The mantra ‘food is fuel’ is just SO important if you want to get and stay healthy and get the most out of your running (or any activity, really). Knowing what is ‘in your fuel’, to continue the analogy, is critical. And once you get this mindset, clamping down on your choices is a natural (if not always easy) progression.

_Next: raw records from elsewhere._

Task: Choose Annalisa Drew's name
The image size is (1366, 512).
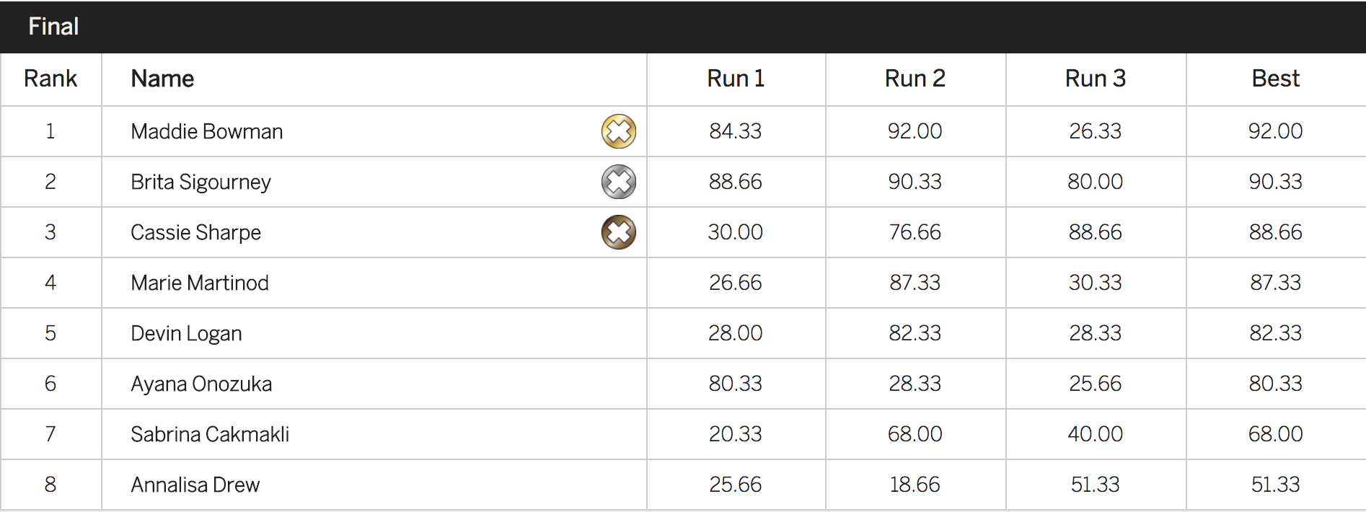Action: coord(195,485)
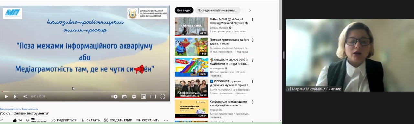
Task: Select the Последние опубликованные chip
Action: tap(218, 10)
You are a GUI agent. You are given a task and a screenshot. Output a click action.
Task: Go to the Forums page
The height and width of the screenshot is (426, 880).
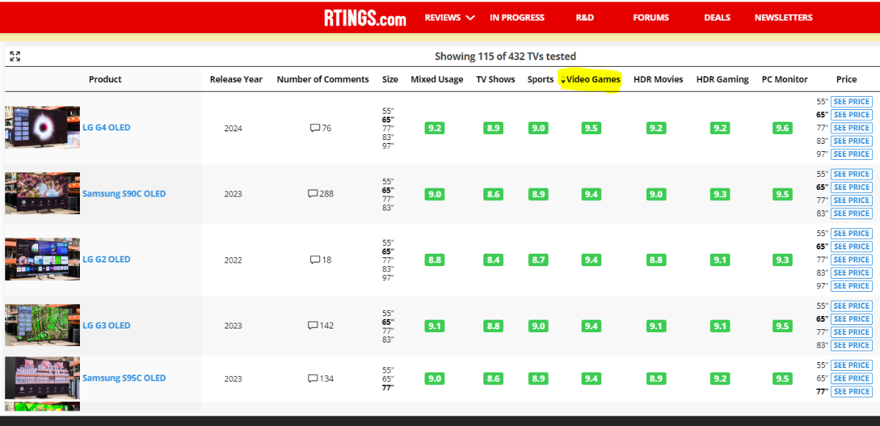pos(650,18)
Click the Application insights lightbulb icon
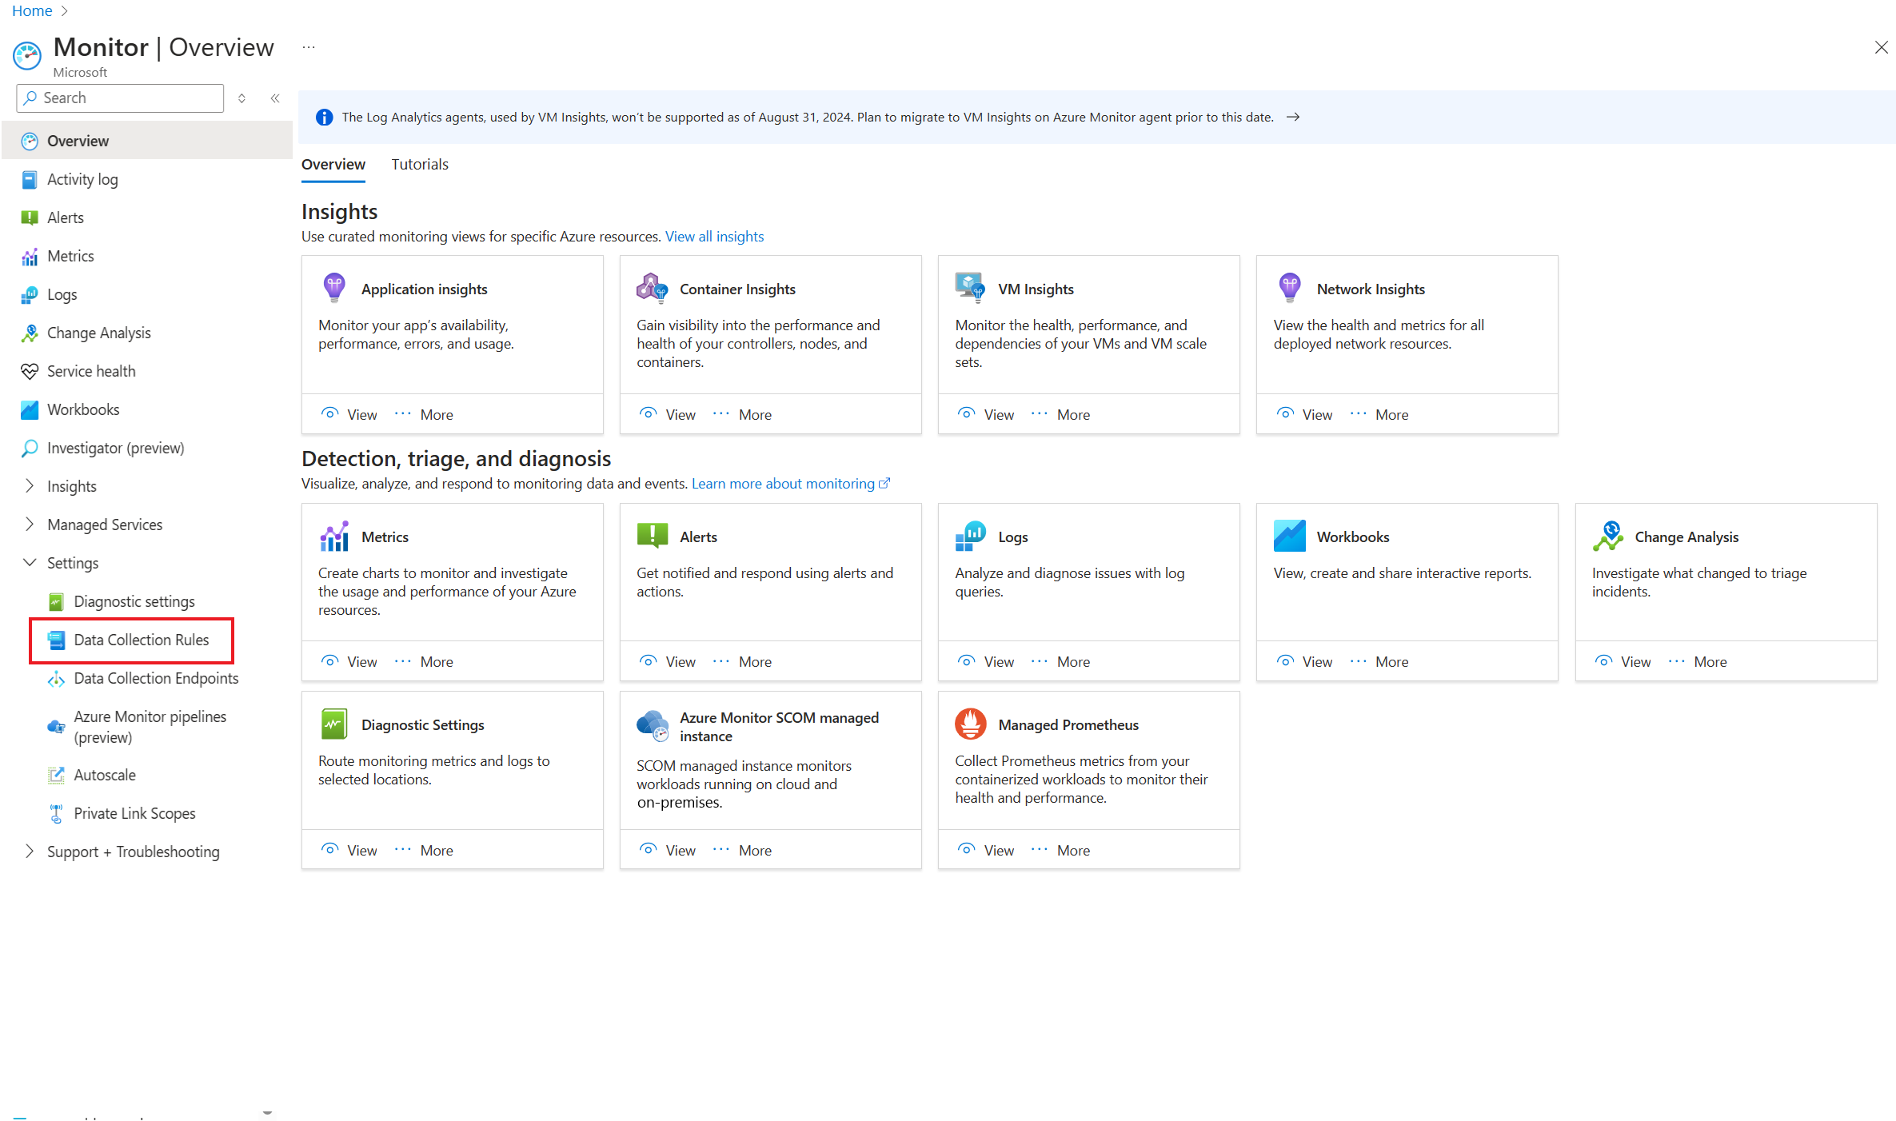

Looking at the history of the term, it comes from the 90s when there was a backlash against all of the added crap, and makers of more processed foods sought to ‘clean up’ their ingredient lists. THAT in turn came from the 60s and 70s when there was a backlash against the ‘convenience food’ industry pushing processed meals as ‘the future’. Over time, it migrated to people talking about their eating habits; we seek to ‘clean up’ what we are stuffing into our faces.

So … Why Bring This Up?

As I mentioned yesterday, I am at least 200 blog posts behind in my email, and I have no clue now many more between Twitter, BlogLovin’ and WordPress. But in a couple of posts and comments on different blogs I saw the words ‘clean eating’ tossed about like a meaningless buzzword, and also used like a hammer to beat down people and declare something as ‘truth’.

As I said before, ‘clean eating’ is not new, but rather stems from the general movement towards healthier eating habits. There is no absolute right or wrong way to do this, no ‘clean eating’ police … it is just something many of us try to do for our health and fitness benefit.

What Do You Think About the Term ‘Clean Eating’ and What Sorts of Habits do YOU Follow?